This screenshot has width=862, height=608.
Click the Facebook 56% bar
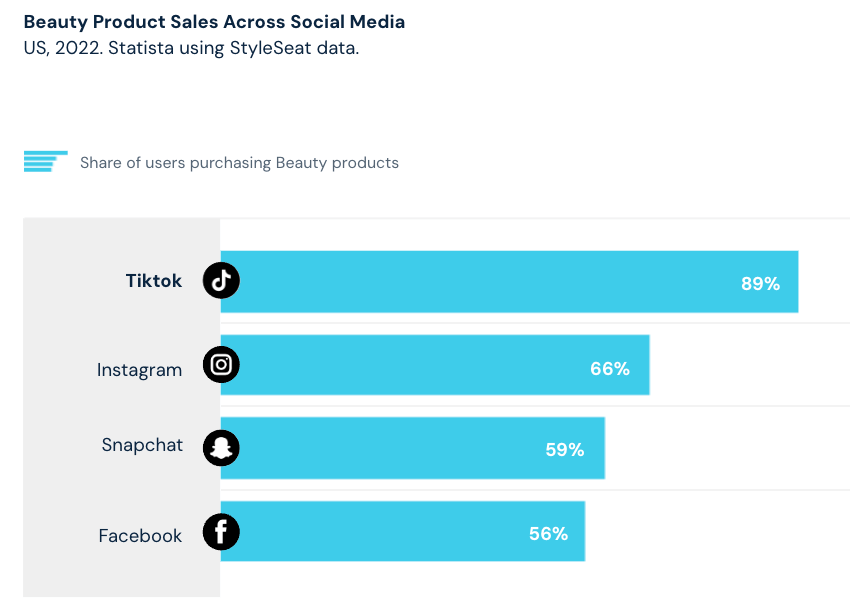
○ ○ ○
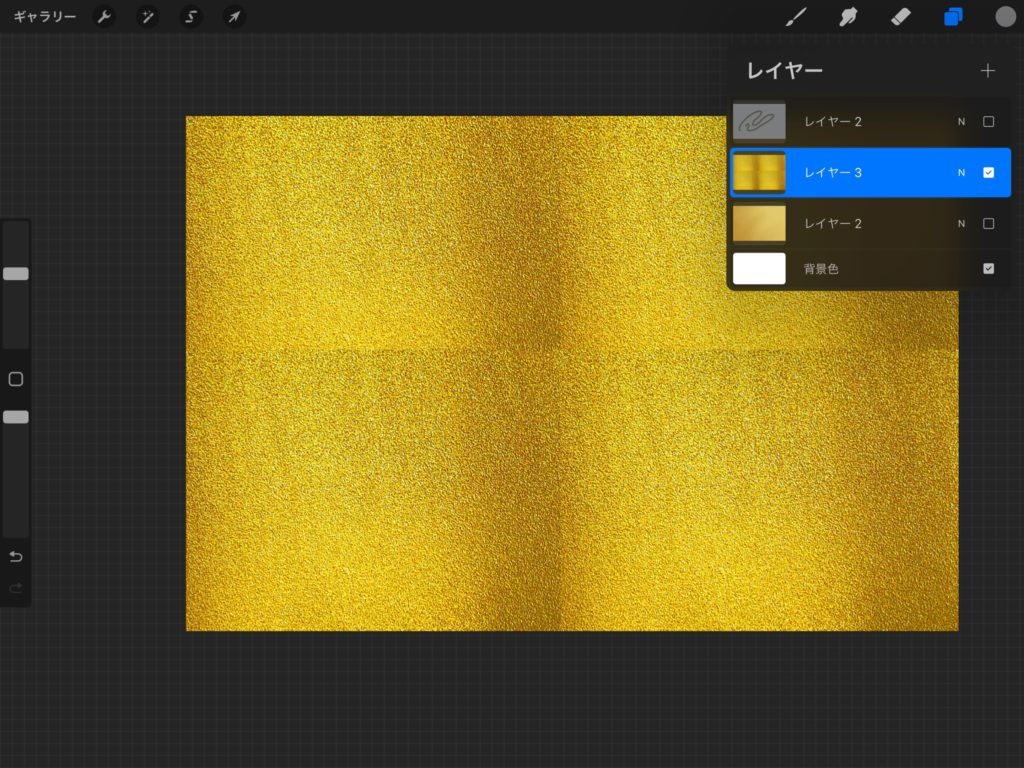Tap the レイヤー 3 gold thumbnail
○ ○ ○
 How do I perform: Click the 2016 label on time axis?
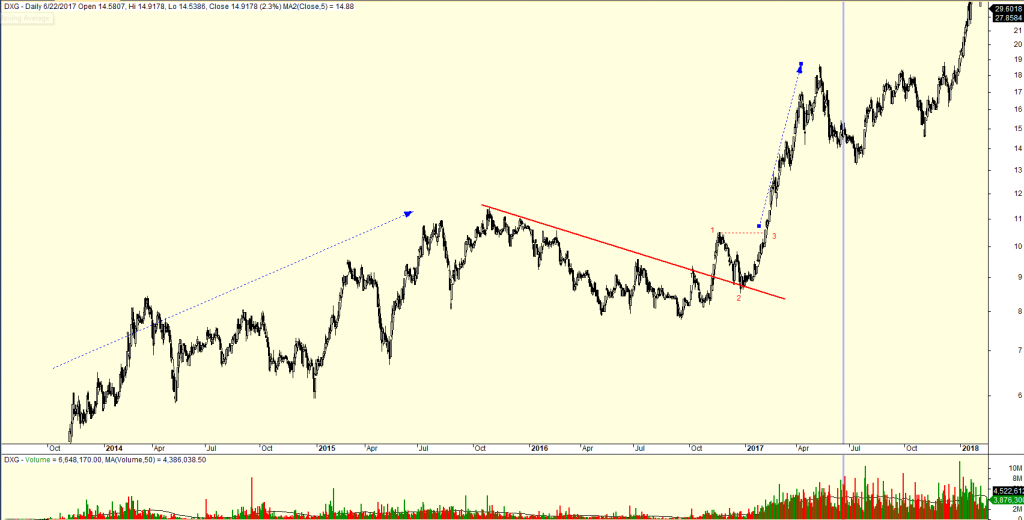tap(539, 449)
○ ○ ○
Copy the records above exactly, beginning at the line that contains "This screenshot has width=862, height=608." and stopping after the line that contains "Click the Facebook 56% bar".

This screenshot has width=862, height=608.
Click the Facebook 56% bar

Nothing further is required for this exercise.